• _Work instruction_: Within the records below, repeat each line exactly but keep every picture out of the copy.
##### Input for this task #####
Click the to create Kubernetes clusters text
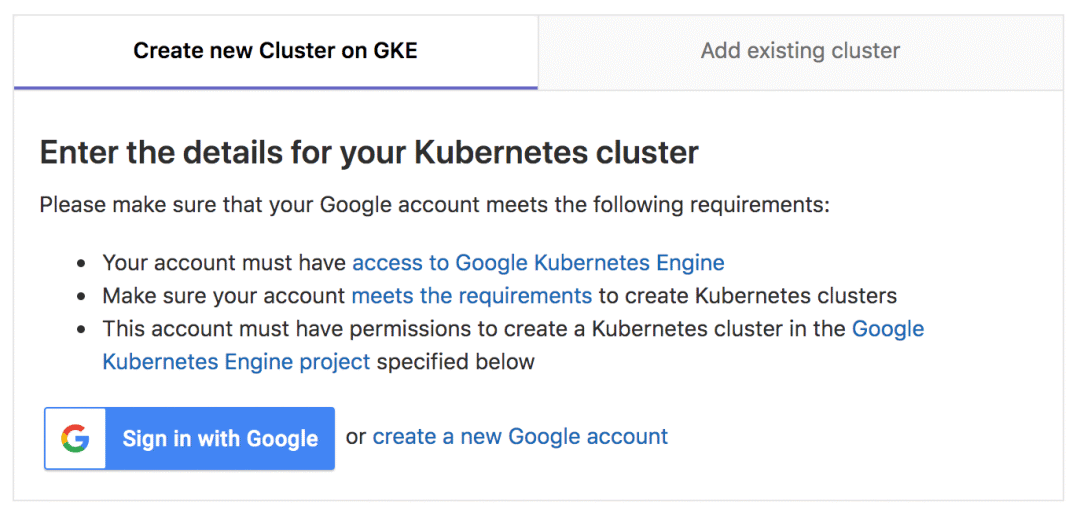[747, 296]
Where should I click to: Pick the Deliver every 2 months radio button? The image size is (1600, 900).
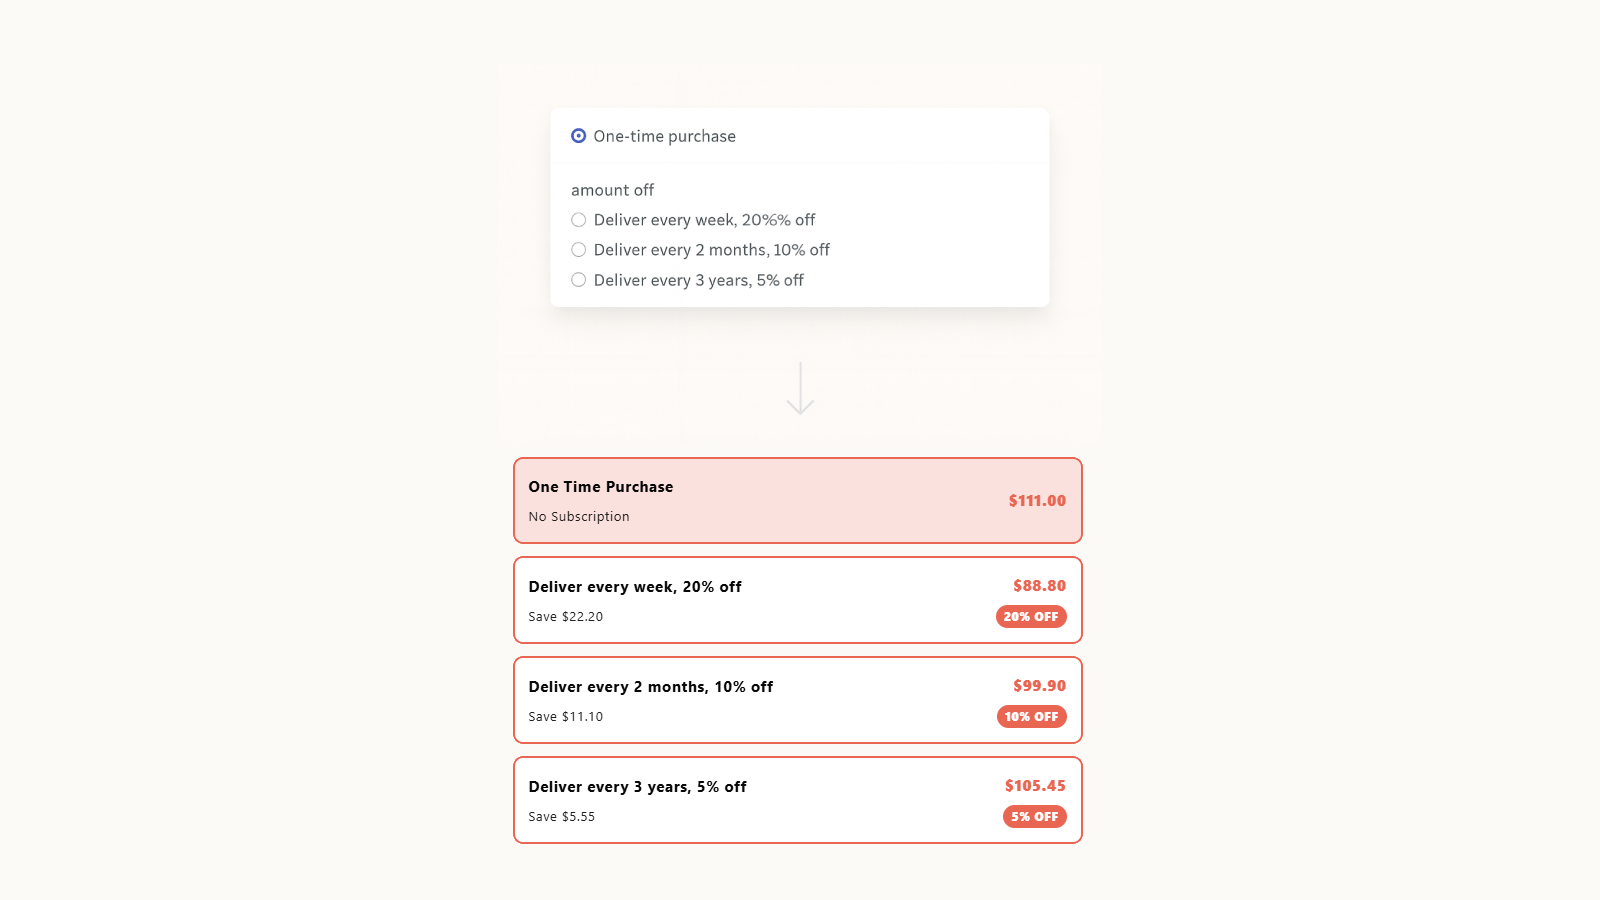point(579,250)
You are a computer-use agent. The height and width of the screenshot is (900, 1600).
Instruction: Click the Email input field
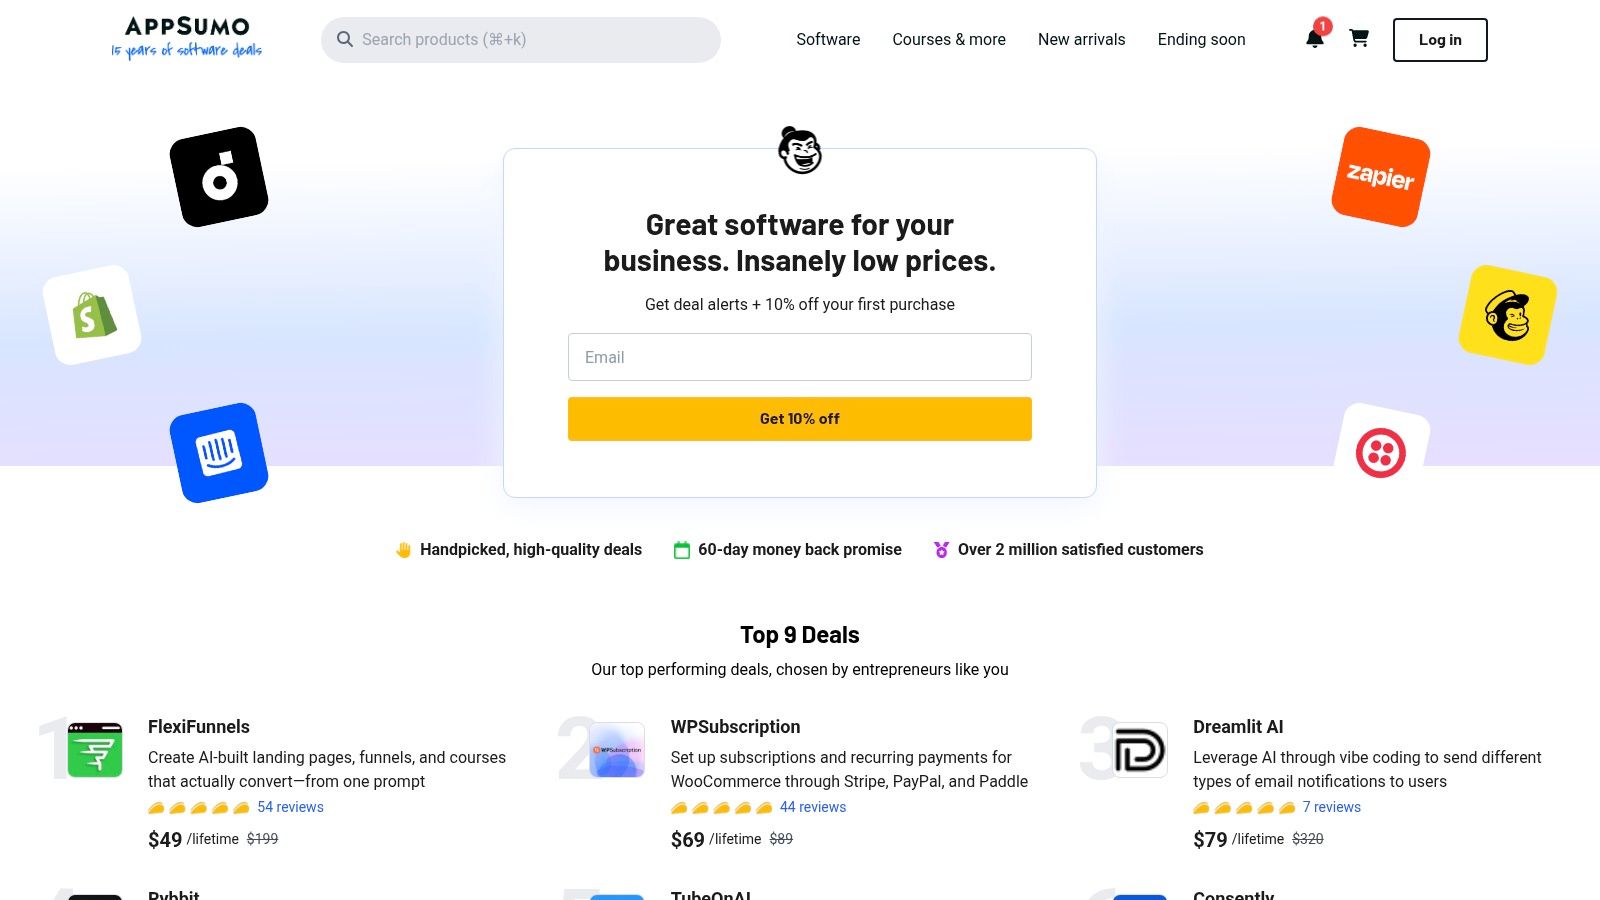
#####
• _Exercise result_:
Click the to create Kubernetes clusters text
[747, 296]
Where should I click to: Pick the Deliver every 2 months radio button? The image size is (1600, 900).
point(579,250)
You are a computer-use agent. The height and width of the screenshot is (900, 1600).
Instruction: Click the Email input field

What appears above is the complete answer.